Women wrap themselvesin cloaks of color, comfort BY PATI LOWELL


October 17, 1991

If you are like most women, you buy a winter coat once every three years and hope that it will "go" with every winter outfit you own or will ever own.

The coat must also be warm enough to shield you from subzero cold fronts, lightweight enough to wear in crowded buses and so comfortable that you can toss it over a bulky sweater or tailored jacket.

That's a tall order, especially if you're a devoted budget shopper who frequents discount stores and end-of-season sales.

However, this season, shopping for the perfect winter coat may be like trying to choose just one sweet from an entire candy store. Not only are the colors as bright as jelly beans but there are hundreds of selections to choose from.

"A woman can find virtually anything she wants this season, unlike other years when one style predominated the market," says Shawny Burns, fashion and public relations director for Saks Fifth Avenue. "Now a woman's greatest challenge is in not getting too overwhelmed."

Color it bright

There is nothing like poppy red or periwinkle blue to brighten up a dreary day, and this season, colorful coats are crowding the stores. "There is no excuse to be drab this season," says Donna Locascio, women's fashion adviser for the Wool Bureau. "Right now the most popular colors are bright red and vivid purple. Women no longer think that a coat has to be navy or camel in order to go with most of the things in her wardrobe. Hot pink goes just as well with dark brown or gray."

According to Ms. Burns, these bright colors are also turning up in contrasting color blocks. These bold combinations can include any mix fromblack pockets on a white coat to fuchsia sleeves mixed with an orange body and bright royal collar.

Taking shape

Not surprisingly, these fun-color coats also feature exciting, sporty shapes that hark back to the swinging '60s. For the most part, hems hit at mid-thigh or just around the knee.

A-line coats, drawstring-waisted duffels, boxy pea coats and round, cuddly cocoon coats are everywhere.

"I don't think women worry too much about a shorter coat being less warm," explains Ms. Locascio. "Many women are wearing pants to work or knitted tights with the shorter skirts."

In the trenches

It wouldn't be a Baltimore winter without a few bouts of freezing rain, and this season the fashion-forward trench can make those days a little easier.

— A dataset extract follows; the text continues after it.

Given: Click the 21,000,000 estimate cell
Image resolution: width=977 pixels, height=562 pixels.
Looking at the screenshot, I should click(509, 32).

"The shape really hasn't changed that much," says Carol Cohen, designer of the Sanyo coat collection. "They might be a little fuller with a wider collar, or they may hit at the knee rather than the calf, but all the things that make it a trench are still there."

"The big news is the fabrication. Now we're making them in shiny vinyls, water-repellent silks, wool gabardines and heavier wool coatings," adds Ms. Cohen. "And, of course, the vibrant colors that range from purple to pink to red and lime green are very hot. There's no reason that a woman would feel that she has to buy basic beige."

Revved up for leather

Long live the biker look. For those who prefer a shorter, sportier shape, the motorcycle jacket leads the pack -- and the more authentic the better. Made in basic black, zigzagged with zippers and decorated with patches and insignias, the motorcycle jacket is a very important second coat for many of this season's shoppers.

Accenting the details

Forget about plain-Jane slash pockets and narrow, notche collars. Today's coats are decorated with big, bold contrasting shawl collars, blanket stitching and patch pockets. Others feature industrial-size zippers on pockets and front closures (many unzip from the bottom as well) and still more are fitted with drawstring hoods and sporty ribbed cuffs. Perhaps most obvious to this season's coat shopper is the prevalence of decorative buttons and closures.

Shiny brass and bright plastic buttons that measure up to 2 inches across can be found on coat styles ranging from sports shapes to evening styles. Rhinestone and jewel buttons are also available, as are more industrial-looking turn-key closures and classic toggles.